Ready or Not

Ready or Not ★★★★

It takes time for creative mediums to reflect their political moment. The cheap, easy answer is Trump. The harder answer is the violence of class, inequality, and privilege. Ready or Not is, primarily, a vodka shot of anxious fun, where the effortlessly charming Samara Weaving is thrown into escalating murder boxes, and you're left wondering how she's going to escape. Escape, of course, typically means she's asked to sacrifice yet another pound of flesh before a chance at freedom arrives.

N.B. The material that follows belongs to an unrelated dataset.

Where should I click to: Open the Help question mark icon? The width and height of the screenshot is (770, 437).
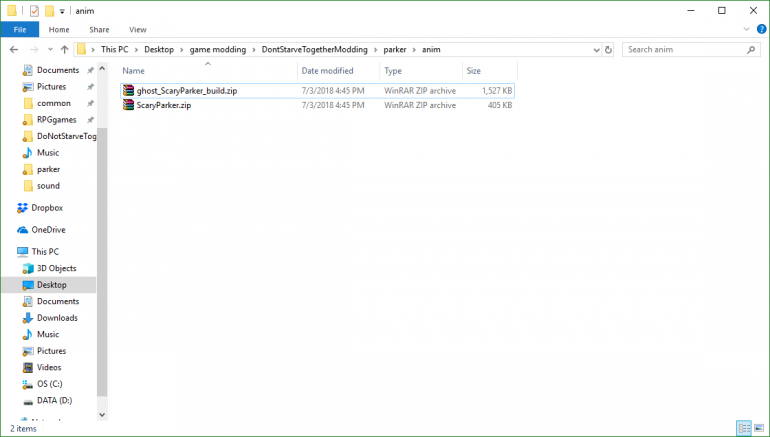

Ready or Not is the kind of movie I don't often see at a theater anymore, but is absolutely a movie made for a crowd. You're meant to cheer in delight, scream in horror, and grip the arm of the person next to you as the tension drags you through the mud. It's full of big, chartoonish characters you positively know are going to die in uproarious ways from the moment the movie starts, and is full of the same (if obviously less clever) twists and turns that made a movie like Knives Out so damn fun. Patient inevitability is part of the joy.

It's a very blunt movie with a blunt point—rich people, conceptually, are inherently corrupt and cannot be trusted to help those beneath them without a fight—but whose bluntness gives the violence weight. It helps that, within seconds, you buy into the romance at the movie's core, giving the absurdist concept of Ready or Not some much needed gravity. It's violent, but not indulgently so. It chooses its moments.

And god, that ending. That ending! Bravo.